Provided records:
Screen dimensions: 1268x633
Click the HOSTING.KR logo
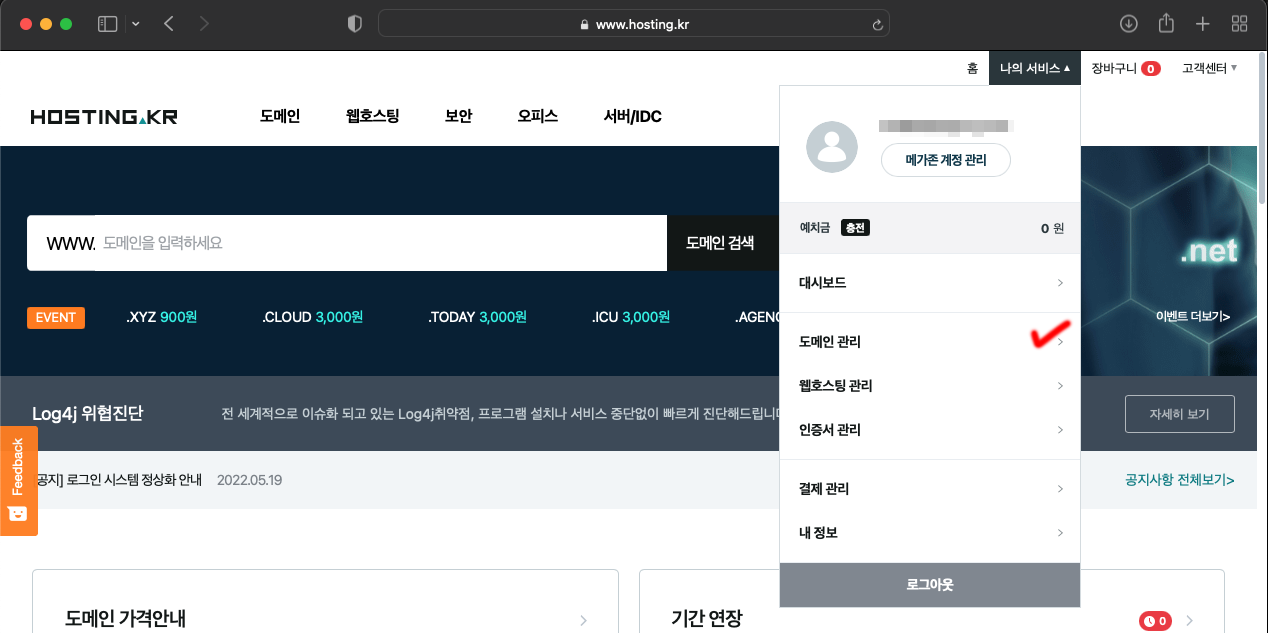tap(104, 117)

---

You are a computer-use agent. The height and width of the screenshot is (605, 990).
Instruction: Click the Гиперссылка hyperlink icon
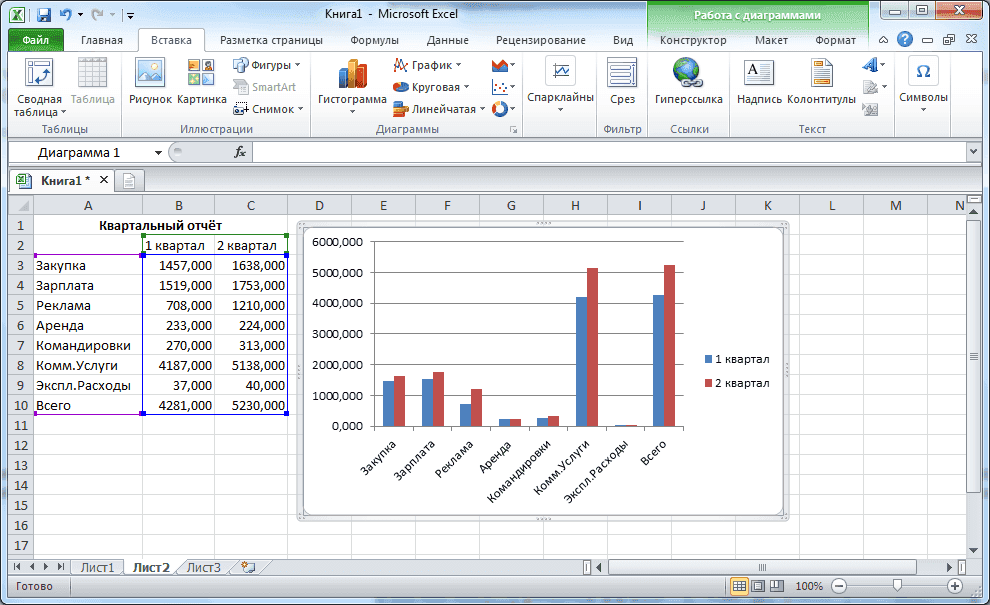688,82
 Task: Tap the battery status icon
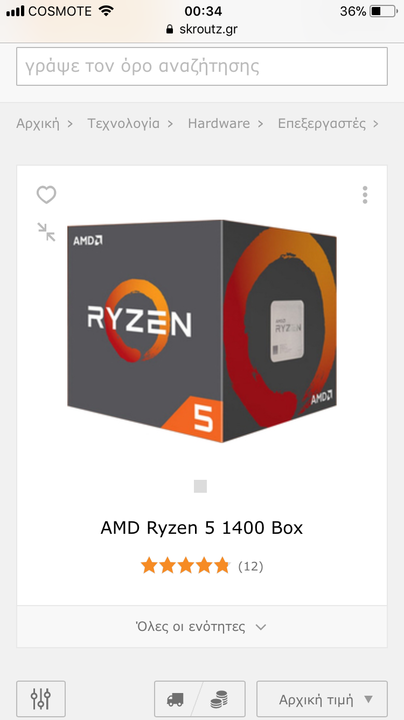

Task objective:
Only the lines above from the one with "You are a computer-use" to the one with "Task: Tap the battery status icon" should be printed, both included and exactly as written; no picture belongs in the copy.

Solution to this task:
You are a computer-use agent. The height and width of the screenshot is (605, 990).
Instruction: Click the Гиперссылка hyperlink icon
688,82
 Task: Tap the battery status icon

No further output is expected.